# Task prompt:
Search the material below for "Image" and copy every line where it occurs.

Top of The input

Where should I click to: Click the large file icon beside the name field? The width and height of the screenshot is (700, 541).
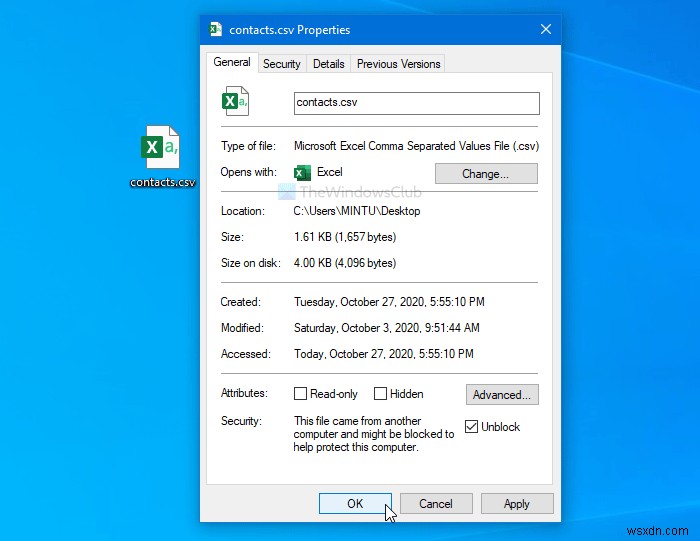pos(235,102)
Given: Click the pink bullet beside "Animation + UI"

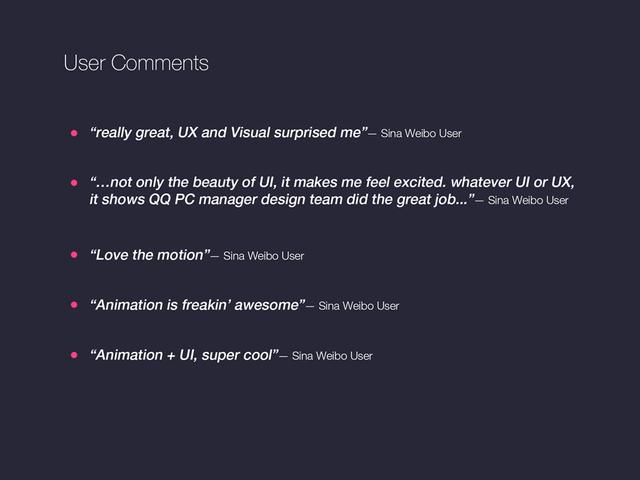Looking at the screenshot, I should coord(74,355).
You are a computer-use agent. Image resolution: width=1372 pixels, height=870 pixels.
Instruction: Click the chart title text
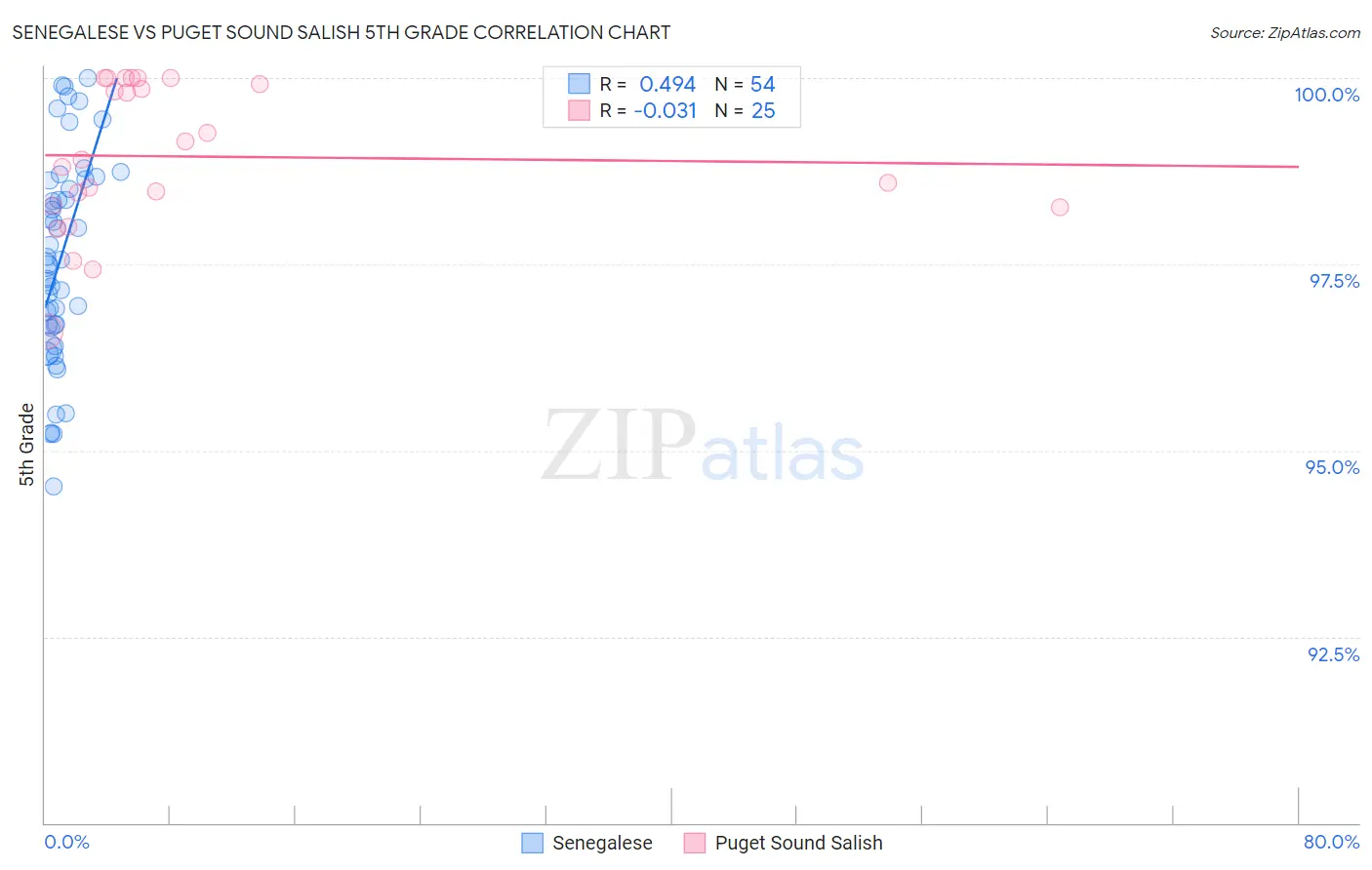coord(341,32)
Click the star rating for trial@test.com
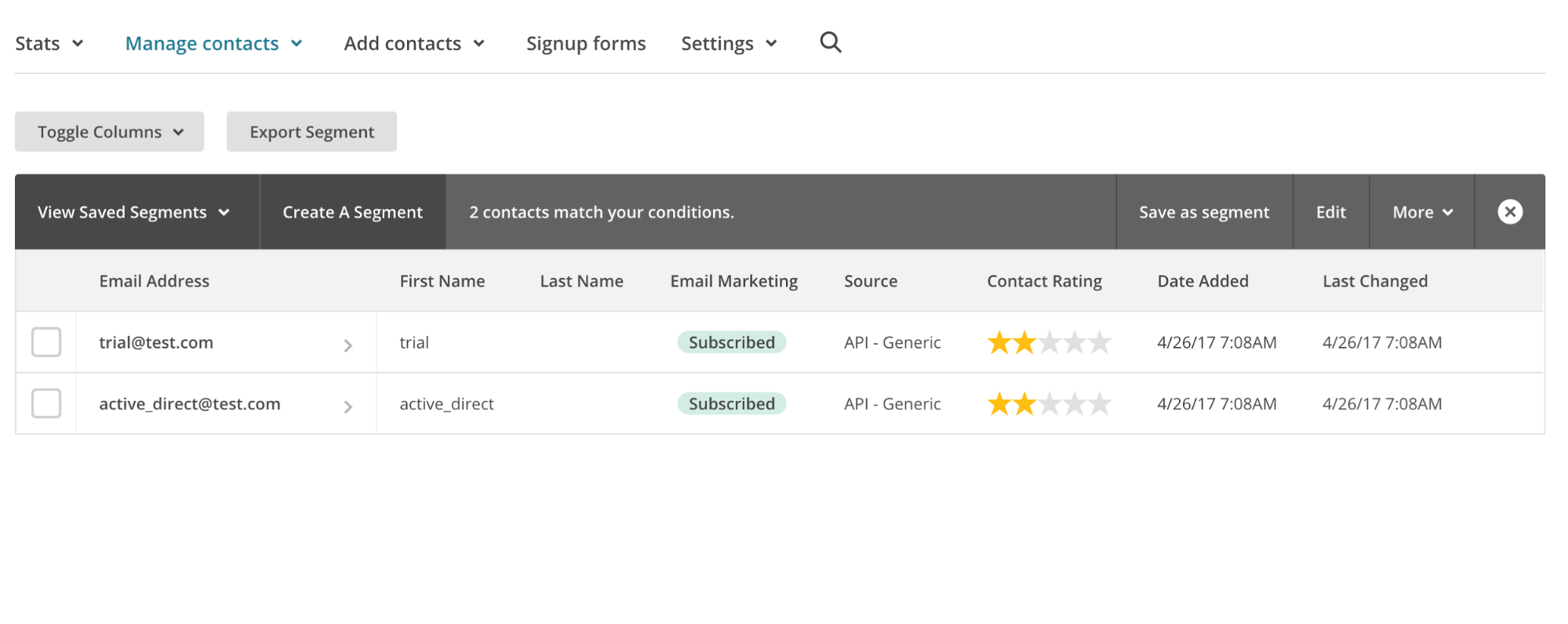Viewport: 1568px width, 624px height. point(1048,343)
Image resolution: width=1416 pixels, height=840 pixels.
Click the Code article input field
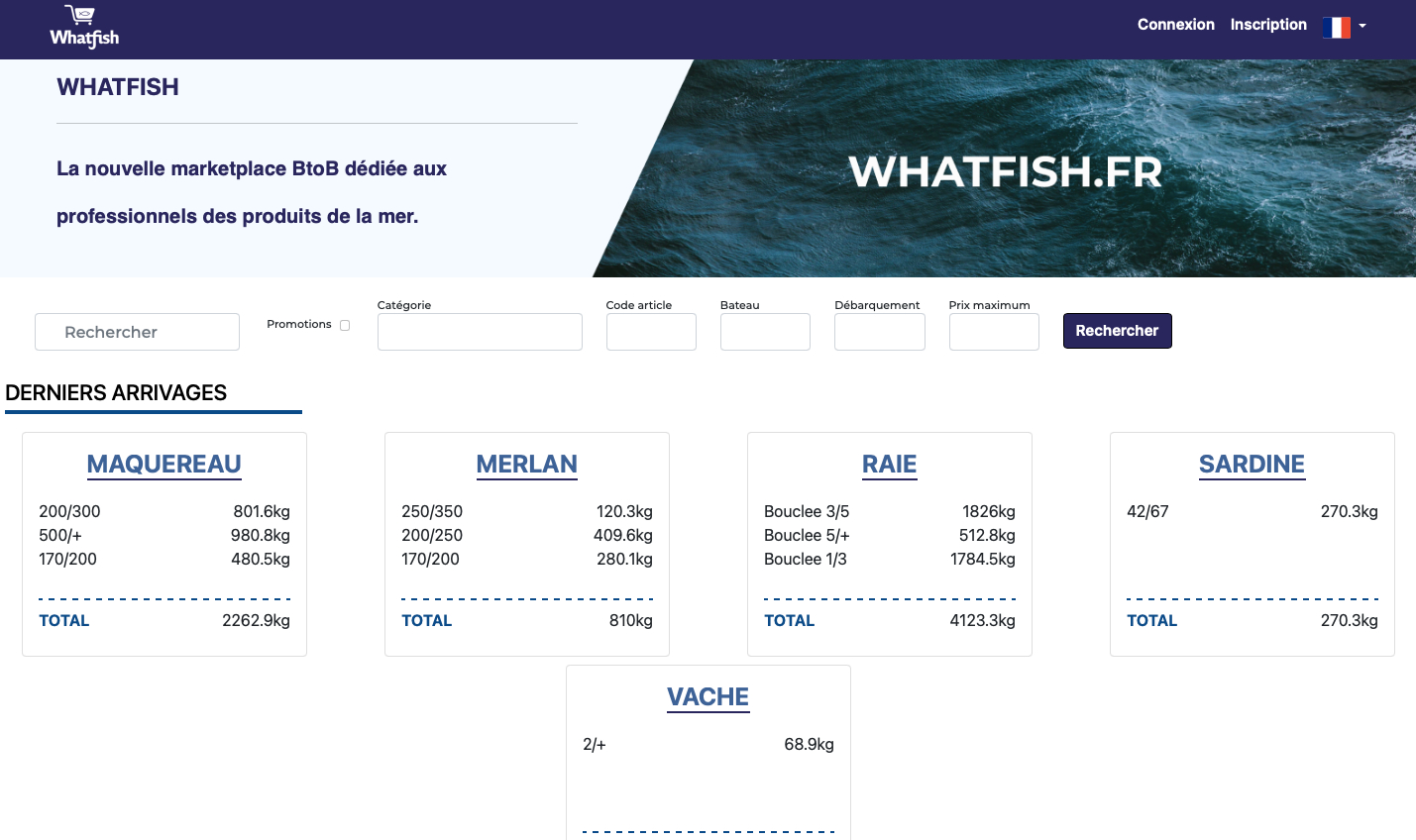(651, 332)
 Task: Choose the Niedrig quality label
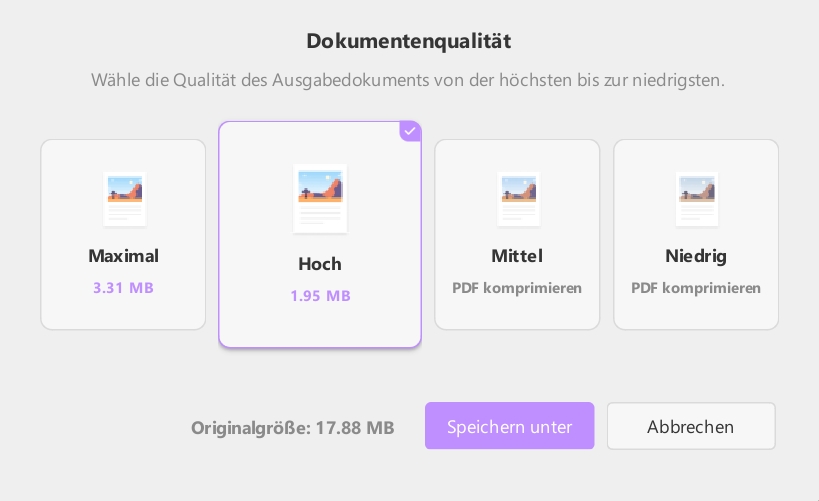click(x=696, y=256)
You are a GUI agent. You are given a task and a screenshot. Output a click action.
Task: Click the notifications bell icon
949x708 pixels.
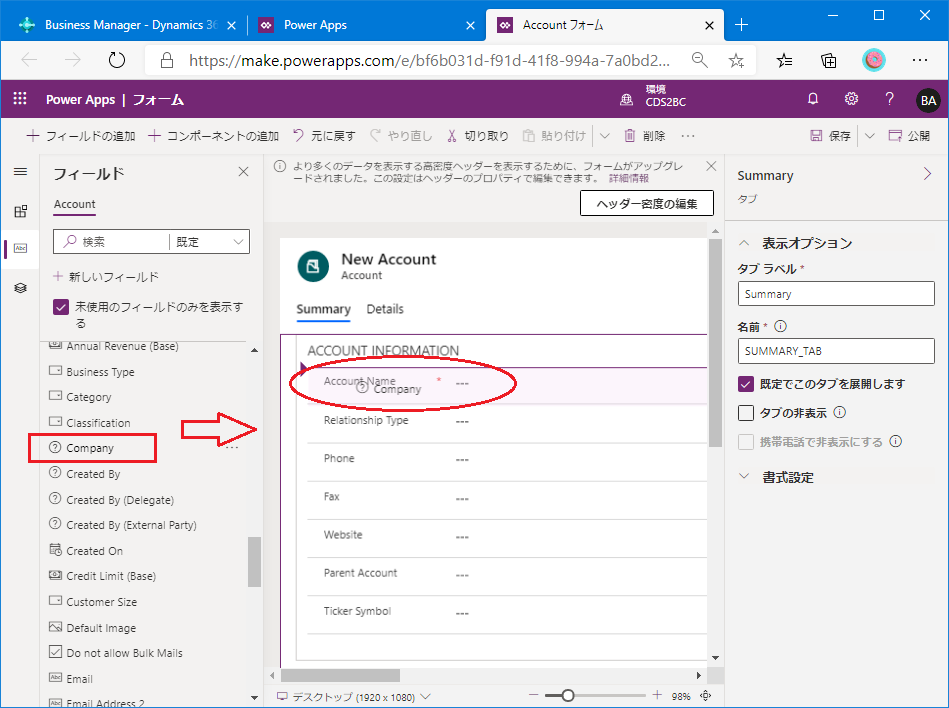813,99
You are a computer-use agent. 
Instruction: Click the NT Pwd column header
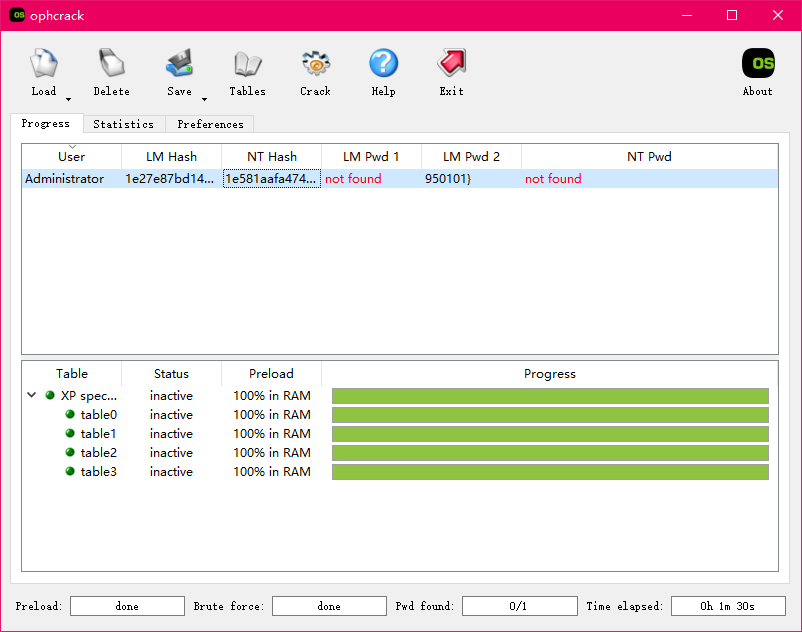point(649,157)
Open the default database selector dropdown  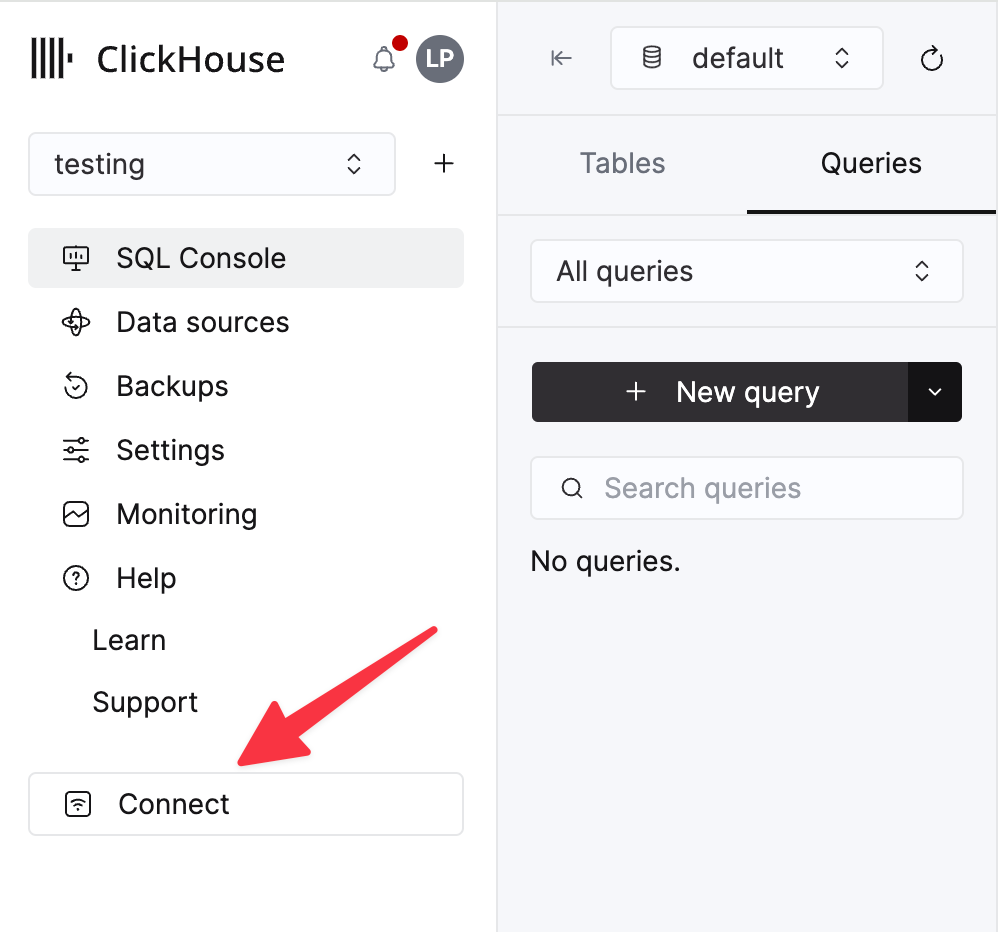[746, 58]
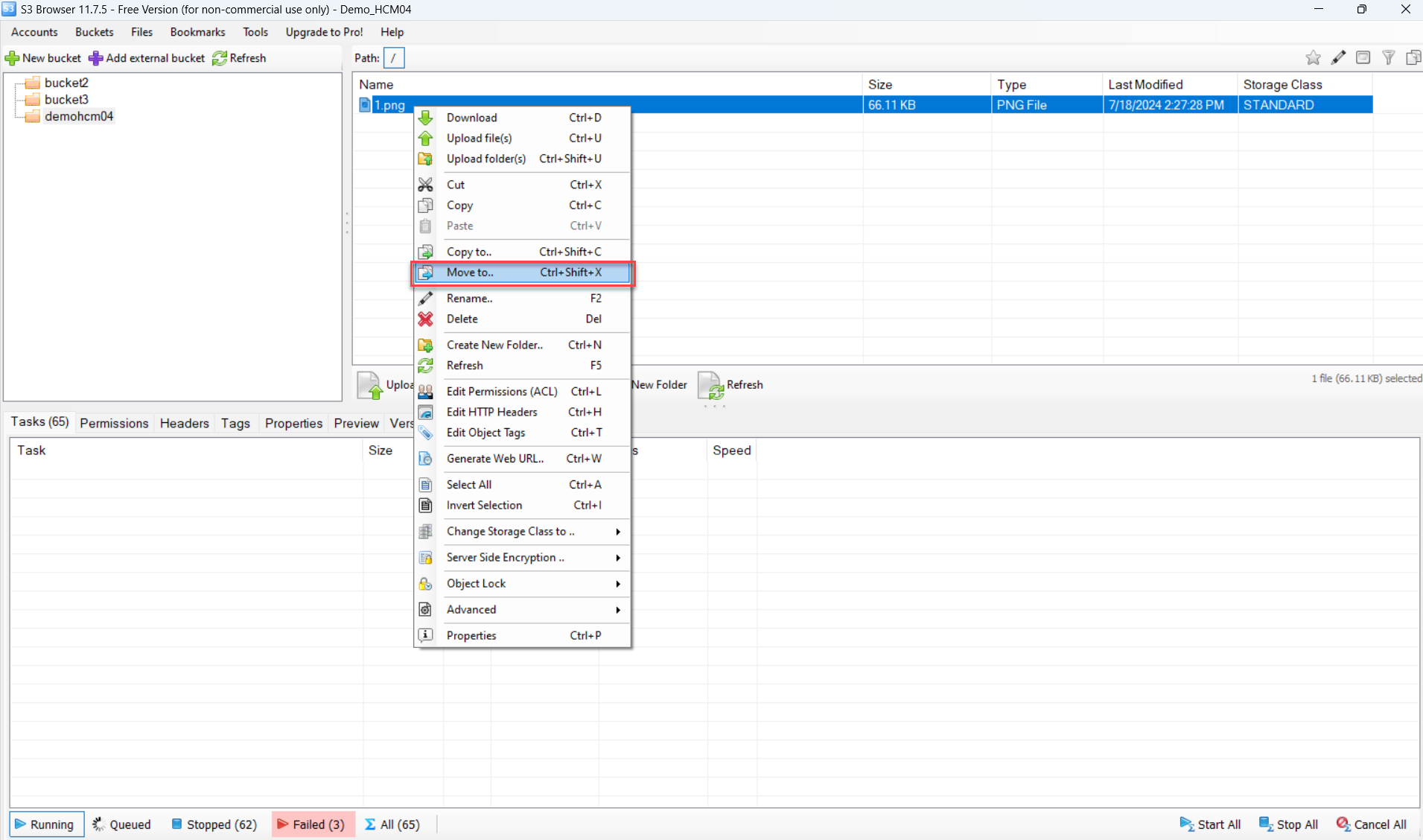This screenshot has width=1423, height=840.
Task: Click Refresh button below file list
Action: [x=731, y=385]
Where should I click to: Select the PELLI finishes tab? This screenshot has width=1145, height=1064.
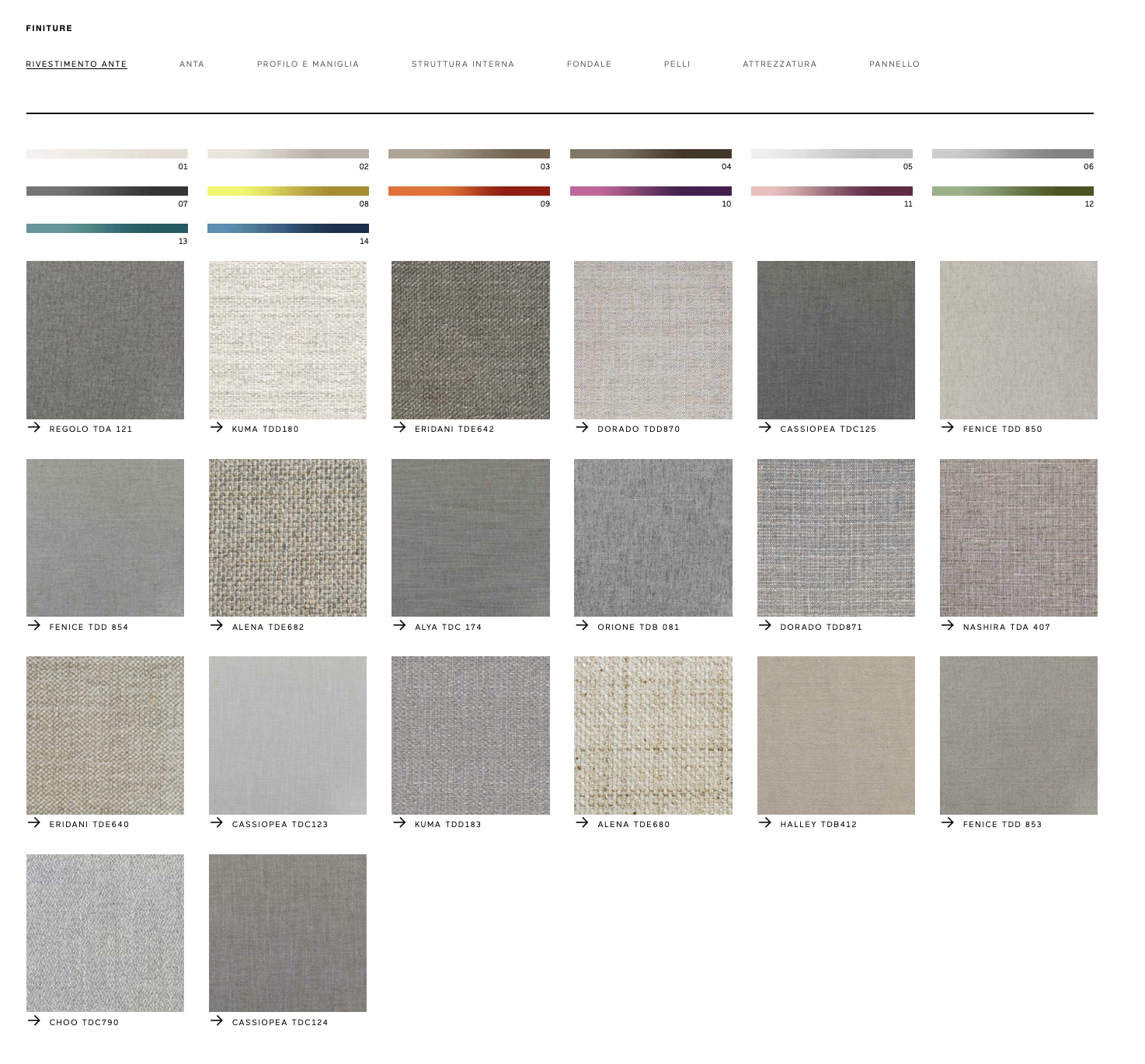677,64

Bottom of The input

# Finished task:
You are a computer-use agent. Image resolution: width=1372 pixels, height=870 pixels.
Image resolution: width=1416 pixels, height=840 pixels.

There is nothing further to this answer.